I also feel there’s also something of a turning away from D&D as exploring purely D&D-tropes, and re-examining the sources that led to D&D in the first place. These myths… they’re what led me to D&D, and old-style D&D drew heavily on these myths and other great fantasy stories for inspiration.

When you come down to it, I feel the heart of D&D is the basic combat system. You know: roll d20 to hit, there’s an Armour Class, there’s hit points, and you lose them based on some strange die when you get hit? Everything else is just chrome on the top.

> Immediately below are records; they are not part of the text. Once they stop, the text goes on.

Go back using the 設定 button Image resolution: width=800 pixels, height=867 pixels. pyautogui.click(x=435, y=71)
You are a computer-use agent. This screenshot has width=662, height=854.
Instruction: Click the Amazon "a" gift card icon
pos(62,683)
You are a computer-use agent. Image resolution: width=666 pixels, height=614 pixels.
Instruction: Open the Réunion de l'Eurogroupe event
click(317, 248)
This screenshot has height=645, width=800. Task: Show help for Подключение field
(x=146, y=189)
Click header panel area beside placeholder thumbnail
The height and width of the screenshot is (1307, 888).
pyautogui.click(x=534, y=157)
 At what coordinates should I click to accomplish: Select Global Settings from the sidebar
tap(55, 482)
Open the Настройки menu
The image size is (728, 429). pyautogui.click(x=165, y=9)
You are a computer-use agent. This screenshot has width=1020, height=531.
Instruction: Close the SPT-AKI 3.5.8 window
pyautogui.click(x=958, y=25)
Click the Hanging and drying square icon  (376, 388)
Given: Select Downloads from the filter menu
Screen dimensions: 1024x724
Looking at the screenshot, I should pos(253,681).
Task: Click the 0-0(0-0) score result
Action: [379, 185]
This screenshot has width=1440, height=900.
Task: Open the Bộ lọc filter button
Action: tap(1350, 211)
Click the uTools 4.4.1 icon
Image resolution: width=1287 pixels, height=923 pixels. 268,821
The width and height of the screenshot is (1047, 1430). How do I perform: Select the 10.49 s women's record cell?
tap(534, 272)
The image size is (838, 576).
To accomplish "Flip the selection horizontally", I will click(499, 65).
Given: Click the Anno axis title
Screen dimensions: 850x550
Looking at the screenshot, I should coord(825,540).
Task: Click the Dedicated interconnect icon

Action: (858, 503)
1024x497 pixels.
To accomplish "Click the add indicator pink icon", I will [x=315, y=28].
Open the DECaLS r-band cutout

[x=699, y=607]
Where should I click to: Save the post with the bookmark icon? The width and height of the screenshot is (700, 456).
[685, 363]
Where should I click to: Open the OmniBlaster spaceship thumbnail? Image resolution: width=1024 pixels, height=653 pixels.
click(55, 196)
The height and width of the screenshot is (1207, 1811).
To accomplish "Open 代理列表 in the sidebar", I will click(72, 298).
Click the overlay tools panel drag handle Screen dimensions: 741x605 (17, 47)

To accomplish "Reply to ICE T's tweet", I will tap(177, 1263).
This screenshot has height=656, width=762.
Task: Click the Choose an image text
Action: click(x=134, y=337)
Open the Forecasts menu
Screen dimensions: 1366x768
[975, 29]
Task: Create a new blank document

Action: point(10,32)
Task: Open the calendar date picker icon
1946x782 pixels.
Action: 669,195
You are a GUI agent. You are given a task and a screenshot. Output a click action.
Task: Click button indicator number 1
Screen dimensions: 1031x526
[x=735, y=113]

So, things are shifting around? As long as I have my AC and hit points, and we’re all adventurers pursuing quests in a magical world… I think I’m going to be playing in a really fun and cool version of D&D.

Of course, I could still be proven wrong. But I’m an optimist, aren’t I?

Cheers!

2 thoughts on “Does 4e sound more D&Dish to you than 3e did?

  1. The thing is, “D&D” means different things to different people. Like Erik Mona is complaining how 4E is drifting away from the flavor of the original D&D.

    But for me, my definition is pretty much like yours. D&D, for the most part, is a combat-centric RPG system and as long as you’re using a d20 and hit points and class-based progression, you’re fine.

  2. Depends on how we define DND, I guess. I don’t think I had a good definition of it until I had 3E because it was different enough from 2E to make a comparison.

    I don’t think 4E is more DND ish though than oD&D or ADND because of the party roles that I have read about. That’s a big difference.

    However, I think a good reason for a new edition is because once a person HAS tried everything, it’s nice to get a new look on old stuff again. I was sick of 2E and 3E got me excited about DND again. Now I am back again but it is with such a different perspective. It will be interesting to see how it plays.